Macy’s Wrestling With Retail-Ecommerce Split

Macy's

Breaking up is hard to do, which department store stalwart Macy’s is discovering as it wrestles with how best to split up its store and online businesses, a bit trickier than the same move by Saks Fifth Avenue, according to a report in Reuters.

While Saks has just 40 retail stores, making its ecommerce business less dependent on it for success, Macy’s has a fleet of 800 doors and its online side relies heavily on them for order fulfillment including store pickup and local delivery. It closed 125 stores last year and laid off 2,000 corporate staff as part of a right-sizing and realignment plan.

Kohl’s, one of Macy’s main competitors in the second-tier department store space, is facing its own issues with an activist investor push to split apart digital and physical businesses, the Wall Street Journal reports.

Consulting firm AlixPartners is working with Macy’s to help it best determine the best path toward breaking apart its retail and digital businesses into independent units. Activist hedge fund investor Jana Partners has said the ecommerce unit alone could be worth $14 billion, compared to the entire company’s current market capitalization of $8 billion. AlixPartners also advised Saks parent HBC on its physical/digital split.

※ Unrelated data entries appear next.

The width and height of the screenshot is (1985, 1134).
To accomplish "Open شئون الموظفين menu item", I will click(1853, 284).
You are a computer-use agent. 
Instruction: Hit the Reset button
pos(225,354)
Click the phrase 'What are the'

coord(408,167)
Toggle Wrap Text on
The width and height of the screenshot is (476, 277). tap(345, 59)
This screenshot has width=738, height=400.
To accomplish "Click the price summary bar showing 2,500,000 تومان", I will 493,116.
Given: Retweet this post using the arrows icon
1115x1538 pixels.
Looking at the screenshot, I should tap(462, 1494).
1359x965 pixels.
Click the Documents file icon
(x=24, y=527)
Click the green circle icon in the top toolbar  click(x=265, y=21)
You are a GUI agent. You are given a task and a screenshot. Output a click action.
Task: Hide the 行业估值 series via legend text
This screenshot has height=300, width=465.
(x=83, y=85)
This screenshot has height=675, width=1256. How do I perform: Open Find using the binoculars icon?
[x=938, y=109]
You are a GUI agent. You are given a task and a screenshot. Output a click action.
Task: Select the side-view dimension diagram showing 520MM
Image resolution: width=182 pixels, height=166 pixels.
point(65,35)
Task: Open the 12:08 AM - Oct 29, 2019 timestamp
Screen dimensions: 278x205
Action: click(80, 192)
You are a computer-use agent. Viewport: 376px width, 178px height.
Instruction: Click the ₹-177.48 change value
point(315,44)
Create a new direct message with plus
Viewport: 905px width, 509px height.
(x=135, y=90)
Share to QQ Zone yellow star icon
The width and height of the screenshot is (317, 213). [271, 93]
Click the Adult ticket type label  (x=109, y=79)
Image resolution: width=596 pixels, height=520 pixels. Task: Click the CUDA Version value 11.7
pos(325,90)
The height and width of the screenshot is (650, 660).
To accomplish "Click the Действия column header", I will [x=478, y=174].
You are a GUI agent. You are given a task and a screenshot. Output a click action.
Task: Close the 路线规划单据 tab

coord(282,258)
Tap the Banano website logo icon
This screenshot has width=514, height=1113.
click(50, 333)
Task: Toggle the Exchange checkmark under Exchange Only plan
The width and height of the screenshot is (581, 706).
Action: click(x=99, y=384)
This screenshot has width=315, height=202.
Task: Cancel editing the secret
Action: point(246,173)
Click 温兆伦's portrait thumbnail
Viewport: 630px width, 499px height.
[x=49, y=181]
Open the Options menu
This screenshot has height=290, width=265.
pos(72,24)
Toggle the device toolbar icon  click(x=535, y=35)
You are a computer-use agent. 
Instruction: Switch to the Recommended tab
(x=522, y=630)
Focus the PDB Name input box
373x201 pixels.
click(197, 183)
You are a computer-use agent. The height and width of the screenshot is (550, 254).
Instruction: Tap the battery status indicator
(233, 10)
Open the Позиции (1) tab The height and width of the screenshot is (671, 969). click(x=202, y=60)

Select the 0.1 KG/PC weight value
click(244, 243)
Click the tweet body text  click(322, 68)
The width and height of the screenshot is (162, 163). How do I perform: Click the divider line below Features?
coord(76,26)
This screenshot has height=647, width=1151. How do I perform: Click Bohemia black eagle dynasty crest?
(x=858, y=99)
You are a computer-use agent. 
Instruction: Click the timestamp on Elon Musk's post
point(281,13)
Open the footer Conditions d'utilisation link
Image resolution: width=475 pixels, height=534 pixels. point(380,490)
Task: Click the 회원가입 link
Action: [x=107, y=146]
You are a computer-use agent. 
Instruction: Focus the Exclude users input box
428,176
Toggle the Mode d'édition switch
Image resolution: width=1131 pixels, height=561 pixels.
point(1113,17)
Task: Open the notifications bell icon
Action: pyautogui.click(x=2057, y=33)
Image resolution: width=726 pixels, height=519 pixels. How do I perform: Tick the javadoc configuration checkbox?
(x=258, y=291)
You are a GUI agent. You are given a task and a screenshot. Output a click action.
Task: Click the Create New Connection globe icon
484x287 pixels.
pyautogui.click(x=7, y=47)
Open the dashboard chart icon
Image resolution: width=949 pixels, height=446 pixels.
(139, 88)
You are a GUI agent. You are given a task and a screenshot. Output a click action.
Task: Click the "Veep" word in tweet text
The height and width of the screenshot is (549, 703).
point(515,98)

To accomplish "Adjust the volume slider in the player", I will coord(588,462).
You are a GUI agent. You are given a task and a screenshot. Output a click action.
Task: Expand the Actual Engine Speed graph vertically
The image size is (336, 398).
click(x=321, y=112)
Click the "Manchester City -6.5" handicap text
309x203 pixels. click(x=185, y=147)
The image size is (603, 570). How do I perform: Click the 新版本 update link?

Macy’s decision is complicated by the fact that its ecommerce sales are 2-3x higher per capita where there is a concentration of stores, Reuters reported, which would make a split more problematic on both sides.

Further complicating matters is the types and terms of agreements that would have to be put in place between the retail business and the ecommerce business that relies upon its inventory, which would likely cut into profitability, especially after store locations close, Cowen analysts found.

A year ago, former Macy’s China EVP Dustin Jones was a co-founder of retail acquisition and advisory concern Unified Commerce Group (UCG), with former Macy’s CEO Terry Lundgren sitting on its board. Its first acquisition at launch was Canadian apparel brand Frank and Oak, which it followed up with UK designer handbag maker Radley, Singapore-based apparel brand Lisa Von Tang and luxury children’s fashion seller Velveteen.